Amy e Davey furono attraversati all’unisono da un brivido di paura: dovevano tenere occupata la madre di Tarja a qualsiasi costo, o le conseguenze sarebbero state tremende –così aveva spiegato la rossa-: dovevano impedirle di uscire dalla stanza.
“D…di chi state palando, signora?”
“Della mia bambina.” La signora si alzò in piedi: “Devo vedere cosa sta combinando.”
“Ma no, ma no…starà sicuramente giocando…non crede?” cinguettò Amy con un sorriso fintissimo.
“Sciocchezze. Le ho proibito di giocare, induce al peccato.”

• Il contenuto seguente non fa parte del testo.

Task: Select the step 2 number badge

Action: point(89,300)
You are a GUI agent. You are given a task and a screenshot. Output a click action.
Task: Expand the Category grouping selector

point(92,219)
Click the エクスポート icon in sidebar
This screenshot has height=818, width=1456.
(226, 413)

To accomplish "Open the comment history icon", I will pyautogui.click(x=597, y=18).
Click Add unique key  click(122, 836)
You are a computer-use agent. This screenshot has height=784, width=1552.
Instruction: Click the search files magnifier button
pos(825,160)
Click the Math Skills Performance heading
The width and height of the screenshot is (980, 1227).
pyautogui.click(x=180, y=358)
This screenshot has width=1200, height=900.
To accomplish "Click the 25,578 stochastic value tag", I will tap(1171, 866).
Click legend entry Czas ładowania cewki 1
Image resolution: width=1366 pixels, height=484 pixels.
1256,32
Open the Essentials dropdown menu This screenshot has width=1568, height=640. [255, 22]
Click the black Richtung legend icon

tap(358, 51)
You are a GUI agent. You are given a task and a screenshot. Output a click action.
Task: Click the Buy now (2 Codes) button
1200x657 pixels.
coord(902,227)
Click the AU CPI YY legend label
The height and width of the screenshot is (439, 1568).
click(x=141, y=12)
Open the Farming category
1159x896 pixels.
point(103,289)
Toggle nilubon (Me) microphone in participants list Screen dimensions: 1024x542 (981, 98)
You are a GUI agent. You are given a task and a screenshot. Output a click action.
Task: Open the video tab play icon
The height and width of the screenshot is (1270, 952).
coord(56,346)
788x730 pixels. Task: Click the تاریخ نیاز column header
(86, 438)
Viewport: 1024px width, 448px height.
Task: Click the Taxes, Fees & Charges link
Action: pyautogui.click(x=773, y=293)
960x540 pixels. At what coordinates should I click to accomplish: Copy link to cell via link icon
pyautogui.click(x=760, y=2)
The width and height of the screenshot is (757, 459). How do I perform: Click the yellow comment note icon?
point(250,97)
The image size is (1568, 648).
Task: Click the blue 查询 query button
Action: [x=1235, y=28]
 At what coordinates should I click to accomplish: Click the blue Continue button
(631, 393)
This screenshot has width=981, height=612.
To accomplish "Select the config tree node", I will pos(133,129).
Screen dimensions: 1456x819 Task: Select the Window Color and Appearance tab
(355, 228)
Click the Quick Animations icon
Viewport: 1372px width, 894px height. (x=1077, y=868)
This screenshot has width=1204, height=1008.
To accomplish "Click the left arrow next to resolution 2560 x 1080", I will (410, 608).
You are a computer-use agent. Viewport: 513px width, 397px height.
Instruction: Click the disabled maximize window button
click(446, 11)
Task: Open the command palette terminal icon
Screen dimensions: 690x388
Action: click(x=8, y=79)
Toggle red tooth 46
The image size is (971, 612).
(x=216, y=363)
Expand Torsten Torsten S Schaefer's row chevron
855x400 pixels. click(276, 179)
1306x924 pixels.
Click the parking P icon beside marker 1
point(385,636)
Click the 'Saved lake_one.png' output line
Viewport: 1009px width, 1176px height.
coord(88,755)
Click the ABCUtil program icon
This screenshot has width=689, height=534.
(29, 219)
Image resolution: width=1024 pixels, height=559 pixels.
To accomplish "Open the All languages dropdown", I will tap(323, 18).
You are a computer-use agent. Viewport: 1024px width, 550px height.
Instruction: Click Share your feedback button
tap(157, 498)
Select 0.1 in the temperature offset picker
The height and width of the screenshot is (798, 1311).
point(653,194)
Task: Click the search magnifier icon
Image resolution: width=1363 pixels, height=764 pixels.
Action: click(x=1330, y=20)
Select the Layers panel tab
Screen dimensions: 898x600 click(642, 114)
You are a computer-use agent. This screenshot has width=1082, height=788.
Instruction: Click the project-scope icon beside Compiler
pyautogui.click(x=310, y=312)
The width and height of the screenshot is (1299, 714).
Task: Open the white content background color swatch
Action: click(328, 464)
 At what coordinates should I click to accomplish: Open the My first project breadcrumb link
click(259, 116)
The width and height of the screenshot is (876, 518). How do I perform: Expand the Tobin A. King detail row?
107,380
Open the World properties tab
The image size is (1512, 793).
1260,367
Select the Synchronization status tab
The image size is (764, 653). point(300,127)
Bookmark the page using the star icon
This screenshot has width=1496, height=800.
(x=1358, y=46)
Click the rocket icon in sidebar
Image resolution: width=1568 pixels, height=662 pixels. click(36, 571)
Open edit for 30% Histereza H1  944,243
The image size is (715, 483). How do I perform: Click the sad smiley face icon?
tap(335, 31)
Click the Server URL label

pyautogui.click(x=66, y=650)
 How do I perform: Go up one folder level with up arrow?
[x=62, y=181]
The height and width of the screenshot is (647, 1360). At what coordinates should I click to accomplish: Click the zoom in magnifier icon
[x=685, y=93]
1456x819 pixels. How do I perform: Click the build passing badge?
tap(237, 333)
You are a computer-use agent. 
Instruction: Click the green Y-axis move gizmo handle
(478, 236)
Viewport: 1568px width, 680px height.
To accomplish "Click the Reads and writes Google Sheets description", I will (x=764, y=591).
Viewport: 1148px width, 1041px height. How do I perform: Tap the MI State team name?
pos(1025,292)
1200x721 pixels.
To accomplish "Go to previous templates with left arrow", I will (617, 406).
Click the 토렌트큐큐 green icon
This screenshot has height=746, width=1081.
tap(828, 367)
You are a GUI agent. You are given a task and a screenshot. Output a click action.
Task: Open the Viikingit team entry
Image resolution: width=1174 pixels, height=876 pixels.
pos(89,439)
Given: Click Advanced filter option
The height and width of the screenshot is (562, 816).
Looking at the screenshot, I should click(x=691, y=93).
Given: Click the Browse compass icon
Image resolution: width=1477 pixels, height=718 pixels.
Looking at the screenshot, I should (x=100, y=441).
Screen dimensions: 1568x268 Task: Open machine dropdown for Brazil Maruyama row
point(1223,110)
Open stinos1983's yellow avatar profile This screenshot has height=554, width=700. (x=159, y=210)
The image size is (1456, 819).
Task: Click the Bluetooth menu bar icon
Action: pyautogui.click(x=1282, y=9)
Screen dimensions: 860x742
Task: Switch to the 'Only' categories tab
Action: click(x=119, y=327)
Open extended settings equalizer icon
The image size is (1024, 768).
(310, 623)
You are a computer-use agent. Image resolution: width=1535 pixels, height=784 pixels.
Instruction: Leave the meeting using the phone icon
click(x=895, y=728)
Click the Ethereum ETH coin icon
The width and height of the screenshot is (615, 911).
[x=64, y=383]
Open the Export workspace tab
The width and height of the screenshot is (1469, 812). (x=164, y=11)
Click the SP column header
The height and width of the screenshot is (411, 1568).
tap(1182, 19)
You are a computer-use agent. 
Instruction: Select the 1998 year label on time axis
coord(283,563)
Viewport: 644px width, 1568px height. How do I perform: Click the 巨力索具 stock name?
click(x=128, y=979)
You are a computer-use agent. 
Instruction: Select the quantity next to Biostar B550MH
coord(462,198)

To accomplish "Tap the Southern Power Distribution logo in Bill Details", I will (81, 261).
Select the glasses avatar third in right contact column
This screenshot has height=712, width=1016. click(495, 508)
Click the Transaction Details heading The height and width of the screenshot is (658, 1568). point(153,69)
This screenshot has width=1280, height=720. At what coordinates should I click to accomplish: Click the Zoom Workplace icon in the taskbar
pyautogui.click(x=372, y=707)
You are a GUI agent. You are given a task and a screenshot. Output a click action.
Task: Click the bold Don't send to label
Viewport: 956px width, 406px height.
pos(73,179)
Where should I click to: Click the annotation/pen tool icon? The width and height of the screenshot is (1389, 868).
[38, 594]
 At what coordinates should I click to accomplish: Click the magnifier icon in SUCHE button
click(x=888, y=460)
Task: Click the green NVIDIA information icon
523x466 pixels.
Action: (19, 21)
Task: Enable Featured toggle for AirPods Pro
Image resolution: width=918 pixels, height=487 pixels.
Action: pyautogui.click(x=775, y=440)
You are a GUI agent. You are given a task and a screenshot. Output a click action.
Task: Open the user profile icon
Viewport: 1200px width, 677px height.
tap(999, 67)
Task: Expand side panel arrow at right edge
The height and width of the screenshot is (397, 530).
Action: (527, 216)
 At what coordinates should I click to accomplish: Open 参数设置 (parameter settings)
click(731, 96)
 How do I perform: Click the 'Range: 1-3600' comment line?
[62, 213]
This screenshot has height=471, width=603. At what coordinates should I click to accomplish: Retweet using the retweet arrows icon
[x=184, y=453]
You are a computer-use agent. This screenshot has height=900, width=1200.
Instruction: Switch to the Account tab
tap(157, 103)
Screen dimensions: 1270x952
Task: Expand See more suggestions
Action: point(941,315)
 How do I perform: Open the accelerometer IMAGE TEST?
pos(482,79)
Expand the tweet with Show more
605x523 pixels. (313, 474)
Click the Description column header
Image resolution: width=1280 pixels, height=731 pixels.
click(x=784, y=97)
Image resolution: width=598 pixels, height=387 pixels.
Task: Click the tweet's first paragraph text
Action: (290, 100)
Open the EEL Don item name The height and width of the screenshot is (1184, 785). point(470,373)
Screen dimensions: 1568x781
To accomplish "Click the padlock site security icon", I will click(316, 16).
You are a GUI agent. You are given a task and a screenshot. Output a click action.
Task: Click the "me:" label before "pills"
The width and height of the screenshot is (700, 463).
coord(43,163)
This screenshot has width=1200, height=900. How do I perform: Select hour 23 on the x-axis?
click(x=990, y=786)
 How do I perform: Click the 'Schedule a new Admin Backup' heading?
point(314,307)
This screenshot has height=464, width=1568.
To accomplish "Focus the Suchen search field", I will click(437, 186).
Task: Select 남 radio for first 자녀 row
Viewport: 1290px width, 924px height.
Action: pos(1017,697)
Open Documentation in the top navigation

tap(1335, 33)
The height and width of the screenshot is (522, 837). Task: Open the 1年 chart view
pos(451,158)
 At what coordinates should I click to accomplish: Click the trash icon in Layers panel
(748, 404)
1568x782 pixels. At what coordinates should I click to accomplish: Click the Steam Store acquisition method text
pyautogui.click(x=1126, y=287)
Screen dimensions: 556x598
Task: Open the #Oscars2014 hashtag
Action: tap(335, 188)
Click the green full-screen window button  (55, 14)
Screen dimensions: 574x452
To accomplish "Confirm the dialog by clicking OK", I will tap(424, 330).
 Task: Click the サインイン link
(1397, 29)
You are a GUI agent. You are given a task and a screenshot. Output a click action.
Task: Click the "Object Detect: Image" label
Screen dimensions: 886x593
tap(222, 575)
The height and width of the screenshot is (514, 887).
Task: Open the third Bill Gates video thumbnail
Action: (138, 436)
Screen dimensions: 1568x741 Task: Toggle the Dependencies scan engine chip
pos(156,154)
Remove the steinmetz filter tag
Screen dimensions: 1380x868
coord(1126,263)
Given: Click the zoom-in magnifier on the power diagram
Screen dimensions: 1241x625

La donna fece per incamminarsi verso la porta, ma Davey le si piazzò davanti con la sua formidabile statura e la fermò.
“Non ci farà la scortesia di lasciarci di nuovo soli, vero? Avanti resti ancora per…”
“Come osi metterti fra me e mia figlia, scriteriato!? Lasciami passare!”
Davey, in un impeto di stupidità, afferrò la signora per le spalle per impedirle di superarlo con fare minaccioso, e lei avvampò all’improvviso di furia e strillò, strillò come impazzita ed il suo volto si fece terreo di rabbia e terrore.
Vi ha mandati LUI! Ora è chiaro! Non avrete la mia bambina, vi impedirò di portarmela via!
Davey, piuttosto sbalordito da quelle strida senza senso, fu scaraventato da parte con forza sovrumana e vide la signora precipitarsi fuori in corridoio, mentre Amy si alzava per inseguirla, strattonava in corsa un braccio dello studente per tirarlo su e gridava:
“Sei un idiota! Dobbiamo fermarla o finiremmo sicuramente nei guai! Ci denuncerà per sequestro di persona!”
Corsero a perdifiato dietro alla signora Madelin che seguiva il rumore veloce di passi davanti a lei attraverso i corridoi, fino a che si accorsero di essersi diretti verso l’uscita.
Appena entrarono nel grande salone d’ingresso, fermarono la loro corsa: la signora era impietrita davanti a loro, con gli occhi alla porta.
Fuori, alla luce del sole, due ragazze dai capelli rossi si tenevano per mano, bloccate anch’esse per lo spavento.
“TU!?” sibilò la donna, come un’accusa.
Tarja piantò in sua madre due occhi feroci.